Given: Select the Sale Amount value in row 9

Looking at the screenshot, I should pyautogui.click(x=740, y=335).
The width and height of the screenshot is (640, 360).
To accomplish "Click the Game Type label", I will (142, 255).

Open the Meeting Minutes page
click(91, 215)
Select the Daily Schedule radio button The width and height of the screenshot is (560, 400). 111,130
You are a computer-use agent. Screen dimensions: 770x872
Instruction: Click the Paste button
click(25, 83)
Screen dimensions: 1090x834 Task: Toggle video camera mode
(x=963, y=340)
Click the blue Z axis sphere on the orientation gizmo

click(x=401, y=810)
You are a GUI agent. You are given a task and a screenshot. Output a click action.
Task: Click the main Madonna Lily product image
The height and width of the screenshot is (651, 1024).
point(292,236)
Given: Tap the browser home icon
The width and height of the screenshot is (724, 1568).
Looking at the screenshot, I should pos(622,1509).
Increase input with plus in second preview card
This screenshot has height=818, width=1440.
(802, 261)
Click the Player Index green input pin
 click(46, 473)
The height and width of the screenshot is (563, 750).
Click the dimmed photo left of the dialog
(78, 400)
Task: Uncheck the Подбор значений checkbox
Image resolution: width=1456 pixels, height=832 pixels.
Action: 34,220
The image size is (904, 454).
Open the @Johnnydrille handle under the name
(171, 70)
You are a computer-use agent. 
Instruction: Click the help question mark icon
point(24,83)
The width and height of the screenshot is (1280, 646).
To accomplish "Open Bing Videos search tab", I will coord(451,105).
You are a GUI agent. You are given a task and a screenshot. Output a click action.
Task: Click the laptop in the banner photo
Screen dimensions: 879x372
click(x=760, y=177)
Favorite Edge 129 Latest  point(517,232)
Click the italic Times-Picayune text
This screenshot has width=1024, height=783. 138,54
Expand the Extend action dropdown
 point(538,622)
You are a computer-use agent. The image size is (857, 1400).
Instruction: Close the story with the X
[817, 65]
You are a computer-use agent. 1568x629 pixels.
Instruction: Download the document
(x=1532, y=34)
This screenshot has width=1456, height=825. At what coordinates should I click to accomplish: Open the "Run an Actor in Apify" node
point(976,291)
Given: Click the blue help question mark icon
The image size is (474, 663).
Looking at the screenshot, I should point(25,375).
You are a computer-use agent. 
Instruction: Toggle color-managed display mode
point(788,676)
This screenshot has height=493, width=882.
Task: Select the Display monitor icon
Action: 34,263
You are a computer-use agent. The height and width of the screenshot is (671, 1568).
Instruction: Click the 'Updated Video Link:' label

Request :: Copy all of the material above line for line, without altering anything.

Result ::
Given: Select the Sale Amount value in row 9

Looking at the screenshot, I should pyautogui.click(x=740, y=335).
The width and height of the screenshot is (640, 360).
To accomplish "Click the Game Type label", I will (142, 255).

Open the Meeting Minutes page
click(91, 215)
Select the Daily Schedule radio button The width and height of the screenshot is (560, 400). 111,130
You are a computer-use agent. Screen dimensions: 770x872
Instruction: Click the Paste button
click(25, 83)
Screen dimensions: 1090x834 Task: Toggle video camera mode
(x=963, y=340)
Click the blue Z axis sphere on the orientation gizmo

click(x=401, y=810)
You are a GUI agent. You are given a task and a screenshot. Output a click action.
Task: Click the main Madonna Lily product image
The height and width of the screenshot is (651, 1024).
point(292,236)
Given: Tap the browser home icon
The width and height of the screenshot is (724, 1568).
Looking at the screenshot, I should pos(622,1509).
Increase input with plus in second preview card
This screenshot has height=818, width=1440.
(802, 261)
Click the Player Index green input pin
 click(46, 473)
The height and width of the screenshot is (563, 750).
Click the dimmed photo left of the dialog
(78, 400)
Task: Uncheck the Подбор значений checkbox
Image resolution: width=1456 pixels, height=832 pixels.
Action: 34,220
The image size is (904, 454).
Open the @Johnnydrille handle under the name
(171, 70)
You are a computer-use agent. 
Instruction: Click the help question mark icon
point(24,83)
The width and height of the screenshot is (1280, 646).
To accomplish "Open Bing Videos search tab", I will coord(451,105).
You are a GUI agent. You are given a task and a screenshot. Output a click action.
Task: Click the laptop in the banner photo
Screen dimensions: 879x372
click(x=760, y=177)
Favorite Edge 129 Latest  point(517,232)
Click the italic Times-Picayune text
This screenshot has width=1024, height=783. 138,54
Expand the Extend action dropdown
 point(538,622)
You are a computer-use agent. The image size is (857, 1400).
Instruction: Close the story with the X
[817, 65]
You are a computer-use agent. 1568x629 pixels.
Instruction: Download the document
(x=1532, y=34)
This screenshot has width=1456, height=825. At what coordinates should I click to accomplish: Open the "Run an Actor in Apify" node
point(976,291)
Given: Click the blue help question mark icon
The image size is (474, 663).
Looking at the screenshot, I should point(25,375).
You are a computer-use agent. 
Instruction: Toggle color-managed display mode
point(788,676)
This screenshot has height=493, width=882.
Task: Select the Display monitor icon
Action: 34,263
You are a computer-use agent. The height and width of the screenshot is (671, 1568).
Instruction: Click the 'Updated Video Link:' label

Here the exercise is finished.